[Exercise input]

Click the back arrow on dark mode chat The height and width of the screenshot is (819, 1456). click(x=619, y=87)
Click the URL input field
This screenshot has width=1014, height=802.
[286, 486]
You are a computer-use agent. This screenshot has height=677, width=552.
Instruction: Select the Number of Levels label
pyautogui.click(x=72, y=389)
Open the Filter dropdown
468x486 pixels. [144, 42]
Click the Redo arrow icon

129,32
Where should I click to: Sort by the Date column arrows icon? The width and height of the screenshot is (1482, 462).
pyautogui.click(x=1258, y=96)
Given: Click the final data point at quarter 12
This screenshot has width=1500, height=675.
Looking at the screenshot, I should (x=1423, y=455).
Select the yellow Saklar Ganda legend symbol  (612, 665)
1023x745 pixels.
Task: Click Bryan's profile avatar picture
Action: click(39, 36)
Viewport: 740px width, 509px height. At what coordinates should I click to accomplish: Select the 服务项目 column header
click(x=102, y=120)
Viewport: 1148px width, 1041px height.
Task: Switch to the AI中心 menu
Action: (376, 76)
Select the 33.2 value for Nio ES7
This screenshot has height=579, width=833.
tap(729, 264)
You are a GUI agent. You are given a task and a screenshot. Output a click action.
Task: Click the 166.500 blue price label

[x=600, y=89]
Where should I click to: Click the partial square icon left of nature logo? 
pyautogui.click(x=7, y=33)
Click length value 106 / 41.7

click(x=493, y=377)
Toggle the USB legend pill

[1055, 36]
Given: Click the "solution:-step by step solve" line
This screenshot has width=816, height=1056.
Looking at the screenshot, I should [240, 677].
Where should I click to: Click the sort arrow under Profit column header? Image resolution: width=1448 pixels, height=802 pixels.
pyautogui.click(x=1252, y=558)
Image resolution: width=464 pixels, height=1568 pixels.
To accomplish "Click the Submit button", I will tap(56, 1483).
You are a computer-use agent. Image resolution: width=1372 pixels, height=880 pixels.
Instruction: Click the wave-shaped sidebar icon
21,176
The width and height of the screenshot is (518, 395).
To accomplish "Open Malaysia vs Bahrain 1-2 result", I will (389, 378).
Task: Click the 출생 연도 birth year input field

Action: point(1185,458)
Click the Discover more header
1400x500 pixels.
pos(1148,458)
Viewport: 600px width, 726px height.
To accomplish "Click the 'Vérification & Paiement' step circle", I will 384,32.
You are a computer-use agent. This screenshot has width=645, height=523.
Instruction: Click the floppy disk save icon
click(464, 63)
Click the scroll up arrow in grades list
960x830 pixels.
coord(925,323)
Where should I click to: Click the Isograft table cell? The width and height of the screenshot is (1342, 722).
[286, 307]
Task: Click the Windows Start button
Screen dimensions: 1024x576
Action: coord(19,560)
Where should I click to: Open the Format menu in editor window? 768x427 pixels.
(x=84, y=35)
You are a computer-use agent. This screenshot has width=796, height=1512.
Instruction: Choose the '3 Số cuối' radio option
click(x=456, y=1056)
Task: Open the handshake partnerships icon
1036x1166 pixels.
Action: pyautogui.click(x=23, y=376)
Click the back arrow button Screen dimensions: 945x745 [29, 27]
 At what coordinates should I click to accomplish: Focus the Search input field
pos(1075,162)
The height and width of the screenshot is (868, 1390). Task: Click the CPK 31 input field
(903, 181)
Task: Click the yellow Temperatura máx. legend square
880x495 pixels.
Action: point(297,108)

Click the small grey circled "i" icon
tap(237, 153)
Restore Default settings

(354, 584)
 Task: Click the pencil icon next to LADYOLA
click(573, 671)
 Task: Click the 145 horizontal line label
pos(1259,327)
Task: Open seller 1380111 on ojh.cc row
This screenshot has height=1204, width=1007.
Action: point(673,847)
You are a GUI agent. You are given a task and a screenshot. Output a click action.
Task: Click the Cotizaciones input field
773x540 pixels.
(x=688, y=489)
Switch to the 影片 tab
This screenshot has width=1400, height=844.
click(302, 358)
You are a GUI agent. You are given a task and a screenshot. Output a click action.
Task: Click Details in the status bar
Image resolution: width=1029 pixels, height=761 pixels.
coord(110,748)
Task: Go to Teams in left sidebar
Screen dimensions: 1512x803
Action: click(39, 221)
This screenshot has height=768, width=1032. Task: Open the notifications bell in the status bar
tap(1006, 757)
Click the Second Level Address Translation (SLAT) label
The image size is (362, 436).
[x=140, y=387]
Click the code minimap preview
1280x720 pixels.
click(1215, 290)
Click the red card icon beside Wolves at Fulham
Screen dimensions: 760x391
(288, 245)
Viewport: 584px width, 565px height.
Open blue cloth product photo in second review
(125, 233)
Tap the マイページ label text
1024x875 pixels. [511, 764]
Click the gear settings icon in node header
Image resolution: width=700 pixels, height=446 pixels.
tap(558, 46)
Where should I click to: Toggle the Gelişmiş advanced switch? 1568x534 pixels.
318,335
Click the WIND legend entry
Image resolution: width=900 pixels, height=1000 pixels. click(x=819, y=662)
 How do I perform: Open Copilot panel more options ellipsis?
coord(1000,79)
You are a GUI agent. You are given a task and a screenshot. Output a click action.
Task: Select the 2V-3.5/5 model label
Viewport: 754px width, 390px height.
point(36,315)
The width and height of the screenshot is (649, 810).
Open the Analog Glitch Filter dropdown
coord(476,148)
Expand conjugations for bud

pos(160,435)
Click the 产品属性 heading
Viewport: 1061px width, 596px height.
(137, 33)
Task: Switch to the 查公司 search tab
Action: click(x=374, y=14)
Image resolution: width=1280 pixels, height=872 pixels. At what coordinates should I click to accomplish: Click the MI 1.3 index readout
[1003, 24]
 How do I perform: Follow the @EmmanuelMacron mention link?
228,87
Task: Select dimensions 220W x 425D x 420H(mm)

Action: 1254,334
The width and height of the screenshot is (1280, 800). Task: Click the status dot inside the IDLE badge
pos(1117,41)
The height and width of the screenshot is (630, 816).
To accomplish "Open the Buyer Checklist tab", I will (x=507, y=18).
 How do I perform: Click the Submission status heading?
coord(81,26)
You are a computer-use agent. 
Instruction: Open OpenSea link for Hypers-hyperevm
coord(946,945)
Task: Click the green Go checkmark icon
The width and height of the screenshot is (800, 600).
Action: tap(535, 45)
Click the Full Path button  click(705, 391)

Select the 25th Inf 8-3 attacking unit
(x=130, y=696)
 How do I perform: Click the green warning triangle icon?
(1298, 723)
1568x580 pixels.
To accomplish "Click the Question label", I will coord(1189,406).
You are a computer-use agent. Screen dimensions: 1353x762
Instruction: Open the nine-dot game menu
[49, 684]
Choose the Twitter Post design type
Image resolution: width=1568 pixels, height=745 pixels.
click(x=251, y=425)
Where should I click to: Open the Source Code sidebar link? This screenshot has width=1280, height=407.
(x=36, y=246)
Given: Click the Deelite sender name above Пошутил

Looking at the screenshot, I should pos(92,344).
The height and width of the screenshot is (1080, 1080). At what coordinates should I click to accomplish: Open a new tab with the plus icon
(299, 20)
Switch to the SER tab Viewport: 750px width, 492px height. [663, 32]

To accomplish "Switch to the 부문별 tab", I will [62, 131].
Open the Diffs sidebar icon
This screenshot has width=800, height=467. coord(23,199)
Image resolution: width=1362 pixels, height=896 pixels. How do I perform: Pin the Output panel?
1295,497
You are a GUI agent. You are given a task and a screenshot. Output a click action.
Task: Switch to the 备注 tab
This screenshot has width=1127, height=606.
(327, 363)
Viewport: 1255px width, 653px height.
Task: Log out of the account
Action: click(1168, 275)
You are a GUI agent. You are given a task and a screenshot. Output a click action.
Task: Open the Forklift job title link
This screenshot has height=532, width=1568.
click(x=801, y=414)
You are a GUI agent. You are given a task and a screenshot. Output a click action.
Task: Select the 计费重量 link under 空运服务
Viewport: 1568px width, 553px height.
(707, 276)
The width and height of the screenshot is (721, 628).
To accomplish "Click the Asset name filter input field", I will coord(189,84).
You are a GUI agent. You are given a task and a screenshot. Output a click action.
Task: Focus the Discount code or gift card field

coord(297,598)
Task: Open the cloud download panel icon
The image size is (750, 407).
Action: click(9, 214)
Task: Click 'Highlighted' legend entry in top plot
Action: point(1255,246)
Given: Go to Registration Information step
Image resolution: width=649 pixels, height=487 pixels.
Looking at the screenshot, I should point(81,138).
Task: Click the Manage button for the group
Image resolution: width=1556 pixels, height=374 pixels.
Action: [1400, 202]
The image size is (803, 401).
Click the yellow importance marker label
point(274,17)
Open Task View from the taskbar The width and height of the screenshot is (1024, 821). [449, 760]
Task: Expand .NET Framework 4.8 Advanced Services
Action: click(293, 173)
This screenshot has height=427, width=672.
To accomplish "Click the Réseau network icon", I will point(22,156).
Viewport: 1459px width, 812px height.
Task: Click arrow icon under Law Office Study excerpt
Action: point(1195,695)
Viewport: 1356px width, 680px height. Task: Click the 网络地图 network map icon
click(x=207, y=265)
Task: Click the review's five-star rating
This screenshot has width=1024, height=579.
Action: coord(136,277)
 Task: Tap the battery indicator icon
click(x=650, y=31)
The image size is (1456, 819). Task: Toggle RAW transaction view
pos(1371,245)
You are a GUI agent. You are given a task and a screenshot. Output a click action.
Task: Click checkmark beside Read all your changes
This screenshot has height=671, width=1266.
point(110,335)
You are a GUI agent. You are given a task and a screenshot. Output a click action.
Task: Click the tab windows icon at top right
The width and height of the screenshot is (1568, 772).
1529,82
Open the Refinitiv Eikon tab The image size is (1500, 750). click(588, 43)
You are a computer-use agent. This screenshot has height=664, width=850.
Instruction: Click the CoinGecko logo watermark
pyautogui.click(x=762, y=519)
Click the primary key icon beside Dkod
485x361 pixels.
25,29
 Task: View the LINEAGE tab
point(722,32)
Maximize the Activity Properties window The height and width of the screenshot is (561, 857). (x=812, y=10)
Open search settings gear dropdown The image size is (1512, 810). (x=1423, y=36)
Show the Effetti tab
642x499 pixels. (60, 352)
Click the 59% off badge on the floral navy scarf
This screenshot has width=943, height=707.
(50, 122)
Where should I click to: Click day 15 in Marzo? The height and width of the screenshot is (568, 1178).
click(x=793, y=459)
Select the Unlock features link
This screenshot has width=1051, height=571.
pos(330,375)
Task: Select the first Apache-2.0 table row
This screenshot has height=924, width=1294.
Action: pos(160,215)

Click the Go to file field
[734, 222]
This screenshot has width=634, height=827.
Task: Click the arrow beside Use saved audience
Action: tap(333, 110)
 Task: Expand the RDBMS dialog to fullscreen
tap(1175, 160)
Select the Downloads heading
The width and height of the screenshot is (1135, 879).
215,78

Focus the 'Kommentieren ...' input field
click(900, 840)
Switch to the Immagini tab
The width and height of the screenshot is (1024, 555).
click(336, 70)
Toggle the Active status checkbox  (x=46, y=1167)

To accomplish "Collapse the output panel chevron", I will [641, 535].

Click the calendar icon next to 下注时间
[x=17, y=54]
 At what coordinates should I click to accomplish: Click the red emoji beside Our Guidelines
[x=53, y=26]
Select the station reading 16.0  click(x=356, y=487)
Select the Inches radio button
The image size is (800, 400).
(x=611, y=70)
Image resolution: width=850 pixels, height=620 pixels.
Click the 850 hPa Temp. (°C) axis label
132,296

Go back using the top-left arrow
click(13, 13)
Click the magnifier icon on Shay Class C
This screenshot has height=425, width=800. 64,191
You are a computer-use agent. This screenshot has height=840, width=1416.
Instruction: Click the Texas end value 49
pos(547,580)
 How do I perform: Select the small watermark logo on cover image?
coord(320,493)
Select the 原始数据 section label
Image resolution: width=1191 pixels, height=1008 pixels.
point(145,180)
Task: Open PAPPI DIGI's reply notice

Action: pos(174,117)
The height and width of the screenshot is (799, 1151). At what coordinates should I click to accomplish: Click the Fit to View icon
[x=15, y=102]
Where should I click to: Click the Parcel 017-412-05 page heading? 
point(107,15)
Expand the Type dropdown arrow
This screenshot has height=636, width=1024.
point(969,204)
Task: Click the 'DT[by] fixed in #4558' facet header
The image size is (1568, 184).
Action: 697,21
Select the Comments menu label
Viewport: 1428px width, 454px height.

[/Exercise input]

__Brief__
Only the number is wanted: how many lines in the data include the word "gear"?

__Exercise result__
2